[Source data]
────────────────────

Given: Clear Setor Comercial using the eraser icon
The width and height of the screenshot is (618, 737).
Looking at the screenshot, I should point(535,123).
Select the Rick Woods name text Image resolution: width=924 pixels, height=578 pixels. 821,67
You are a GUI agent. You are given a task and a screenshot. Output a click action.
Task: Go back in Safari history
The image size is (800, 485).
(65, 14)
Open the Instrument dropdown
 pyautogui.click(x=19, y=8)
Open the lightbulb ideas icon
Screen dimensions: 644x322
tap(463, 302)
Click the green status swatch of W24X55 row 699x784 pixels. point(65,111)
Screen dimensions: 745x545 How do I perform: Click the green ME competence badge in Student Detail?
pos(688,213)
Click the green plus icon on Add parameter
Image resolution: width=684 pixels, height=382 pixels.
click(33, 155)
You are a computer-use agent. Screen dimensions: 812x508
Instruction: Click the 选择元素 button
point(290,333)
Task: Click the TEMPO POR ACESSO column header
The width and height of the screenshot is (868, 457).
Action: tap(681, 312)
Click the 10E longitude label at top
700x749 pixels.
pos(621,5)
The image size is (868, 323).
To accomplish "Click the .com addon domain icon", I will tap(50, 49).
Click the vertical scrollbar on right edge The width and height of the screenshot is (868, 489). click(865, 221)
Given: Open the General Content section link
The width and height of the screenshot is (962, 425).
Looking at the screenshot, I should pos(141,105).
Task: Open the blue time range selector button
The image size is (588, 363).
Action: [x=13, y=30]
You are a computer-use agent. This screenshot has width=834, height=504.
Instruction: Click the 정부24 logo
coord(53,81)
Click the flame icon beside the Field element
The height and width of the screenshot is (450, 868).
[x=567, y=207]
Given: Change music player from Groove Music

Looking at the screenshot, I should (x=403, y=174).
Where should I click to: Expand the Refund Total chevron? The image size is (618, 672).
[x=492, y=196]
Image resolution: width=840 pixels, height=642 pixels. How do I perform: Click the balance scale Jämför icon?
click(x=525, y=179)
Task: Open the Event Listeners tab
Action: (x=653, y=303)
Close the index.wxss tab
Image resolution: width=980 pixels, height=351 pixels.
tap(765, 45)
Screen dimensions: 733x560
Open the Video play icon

────────────────────

# Your goal
Look through the entries above and quote exactly the lines from the line with "The width and height of the screenshot is (618, 737)." to the line with "Click the green plus icon on Add parameter", counting both of those lines.

# Response
The width and height of the screenshot is (618, 737).
Looking at the screenshot, I should point(535,123).
Select the Rick Woods name text Image resolution: width=924 pixels, height=578 pixels. 821,67
You are a GUI agent. You are given a task and a screenshot. Output a click action.
Task: Go back in Safari history
The image size is (800, 485).
(65, 14)
Open the Instrument dropdown
 pyautogui.click(x=19, y=8)
Open the lightbulb ideas icon
Screen dimensions: 644x322
tap(463, 302)
Click the green status swatch of W24X55 row 699x784 pixels. point(65,111)
Screen dimensions: 745x545 How do I perform: Click the green ME competence badge in Student Detail?
pos(688,213)
Click the green plus icon on Add parameter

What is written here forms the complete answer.